That's quite small already, but we can do better by recursively removing zeros from within the number and by adding them afterwards by shifts to the end. So, how can we remove zeros from a binary number? When we look at the two least significant bits, we want to see the following reduction:

00 -> 0

01 -> 1

10 -> 1

11 -> 11

The problematic case is the last one, where we need to remember the one that gets shifted out. An idea is to add a one back to the front in this case. That means we shift out the least significant bit and bring a one back to the front. What happens if we add one to a binary number?

00 -> 001

01 -> 010

10 -> 011

11 -> 100

Okay, that means that an added 1 will propagate through the whole number.
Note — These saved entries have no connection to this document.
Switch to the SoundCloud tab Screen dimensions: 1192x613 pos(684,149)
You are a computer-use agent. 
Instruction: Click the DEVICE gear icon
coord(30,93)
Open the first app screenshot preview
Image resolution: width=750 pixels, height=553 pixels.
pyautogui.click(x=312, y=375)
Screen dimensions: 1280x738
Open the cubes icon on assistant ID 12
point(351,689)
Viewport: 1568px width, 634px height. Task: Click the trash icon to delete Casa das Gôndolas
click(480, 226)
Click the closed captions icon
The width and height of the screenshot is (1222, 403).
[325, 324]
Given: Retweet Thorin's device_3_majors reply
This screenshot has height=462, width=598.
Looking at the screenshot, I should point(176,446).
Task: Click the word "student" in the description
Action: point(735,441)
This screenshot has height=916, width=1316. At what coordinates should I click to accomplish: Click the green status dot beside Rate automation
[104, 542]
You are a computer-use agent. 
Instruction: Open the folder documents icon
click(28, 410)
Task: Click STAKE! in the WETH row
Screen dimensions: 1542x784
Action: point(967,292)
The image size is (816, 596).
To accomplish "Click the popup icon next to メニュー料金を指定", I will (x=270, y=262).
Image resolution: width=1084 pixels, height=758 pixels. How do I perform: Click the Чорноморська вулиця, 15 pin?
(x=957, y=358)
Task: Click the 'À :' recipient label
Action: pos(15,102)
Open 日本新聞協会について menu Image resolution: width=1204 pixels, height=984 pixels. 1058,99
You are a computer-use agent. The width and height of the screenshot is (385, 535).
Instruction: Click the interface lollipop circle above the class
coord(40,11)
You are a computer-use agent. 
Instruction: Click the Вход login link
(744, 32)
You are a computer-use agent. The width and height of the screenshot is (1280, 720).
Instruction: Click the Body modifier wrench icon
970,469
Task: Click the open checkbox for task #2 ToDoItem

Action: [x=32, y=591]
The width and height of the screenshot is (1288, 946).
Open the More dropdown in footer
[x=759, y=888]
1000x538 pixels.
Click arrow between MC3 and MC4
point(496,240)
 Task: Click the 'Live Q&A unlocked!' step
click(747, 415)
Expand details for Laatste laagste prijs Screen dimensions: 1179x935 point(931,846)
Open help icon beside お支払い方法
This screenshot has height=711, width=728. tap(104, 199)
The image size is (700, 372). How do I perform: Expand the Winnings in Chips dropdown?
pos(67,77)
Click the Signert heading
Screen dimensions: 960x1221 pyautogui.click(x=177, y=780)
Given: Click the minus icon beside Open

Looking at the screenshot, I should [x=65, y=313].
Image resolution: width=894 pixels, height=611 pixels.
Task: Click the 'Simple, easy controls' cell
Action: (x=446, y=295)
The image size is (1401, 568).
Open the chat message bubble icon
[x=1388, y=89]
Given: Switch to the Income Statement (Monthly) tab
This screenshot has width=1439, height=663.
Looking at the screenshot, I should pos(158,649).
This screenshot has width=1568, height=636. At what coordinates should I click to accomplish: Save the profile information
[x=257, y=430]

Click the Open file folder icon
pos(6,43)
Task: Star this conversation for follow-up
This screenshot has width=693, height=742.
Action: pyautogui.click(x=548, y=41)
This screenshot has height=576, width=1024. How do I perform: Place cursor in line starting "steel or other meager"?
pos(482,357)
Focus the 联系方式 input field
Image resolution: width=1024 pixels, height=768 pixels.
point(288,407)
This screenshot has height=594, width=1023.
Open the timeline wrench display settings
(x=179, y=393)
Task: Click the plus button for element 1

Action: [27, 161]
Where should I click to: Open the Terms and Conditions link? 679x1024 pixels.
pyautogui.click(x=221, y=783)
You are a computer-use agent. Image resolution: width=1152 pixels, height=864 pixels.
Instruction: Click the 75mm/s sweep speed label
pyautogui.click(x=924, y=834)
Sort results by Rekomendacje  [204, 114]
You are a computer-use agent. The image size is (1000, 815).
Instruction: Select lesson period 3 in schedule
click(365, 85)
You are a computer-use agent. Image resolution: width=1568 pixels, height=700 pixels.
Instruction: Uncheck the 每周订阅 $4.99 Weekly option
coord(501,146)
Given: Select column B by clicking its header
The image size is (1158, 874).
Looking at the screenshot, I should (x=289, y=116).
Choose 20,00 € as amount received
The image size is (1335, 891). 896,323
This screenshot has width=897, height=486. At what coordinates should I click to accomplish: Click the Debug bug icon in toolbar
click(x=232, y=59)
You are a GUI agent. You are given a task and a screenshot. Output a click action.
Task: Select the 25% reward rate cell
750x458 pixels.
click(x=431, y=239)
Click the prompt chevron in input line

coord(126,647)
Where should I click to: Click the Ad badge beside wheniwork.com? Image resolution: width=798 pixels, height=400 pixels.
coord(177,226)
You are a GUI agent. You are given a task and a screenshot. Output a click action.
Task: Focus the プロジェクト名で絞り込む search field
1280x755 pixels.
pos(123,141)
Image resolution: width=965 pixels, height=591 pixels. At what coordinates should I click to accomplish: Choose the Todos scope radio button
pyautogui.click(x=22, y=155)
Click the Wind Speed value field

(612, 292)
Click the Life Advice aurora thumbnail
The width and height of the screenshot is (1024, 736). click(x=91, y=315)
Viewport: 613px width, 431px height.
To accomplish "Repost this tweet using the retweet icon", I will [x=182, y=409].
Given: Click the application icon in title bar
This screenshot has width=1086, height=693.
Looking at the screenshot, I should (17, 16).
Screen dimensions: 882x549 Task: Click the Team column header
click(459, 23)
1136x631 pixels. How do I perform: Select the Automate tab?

If we would chop off the last bit of that number as well, we'd need a way to get back to the chopped-off bit of the last step. When we `or` togehter these both steps, we have a result where only zeros get removed, until only one big block of 1s remains. Brought into a formula, this means the following expression removes a zero from a binary number:

\[(n >> 1) \;|\; ((n + 1) >> 1)\]

If we would loop over the bits of a number this way, we only need a way to determine, if we arrived at a block of ones. That can be implemented via a variation of a quite famous trick: check if a number is a power of two. That can be done easily with n & (n - 1) == 0. What we need here, is if the next number is a power of two, which means that we need to check (n + 1) & n == 0.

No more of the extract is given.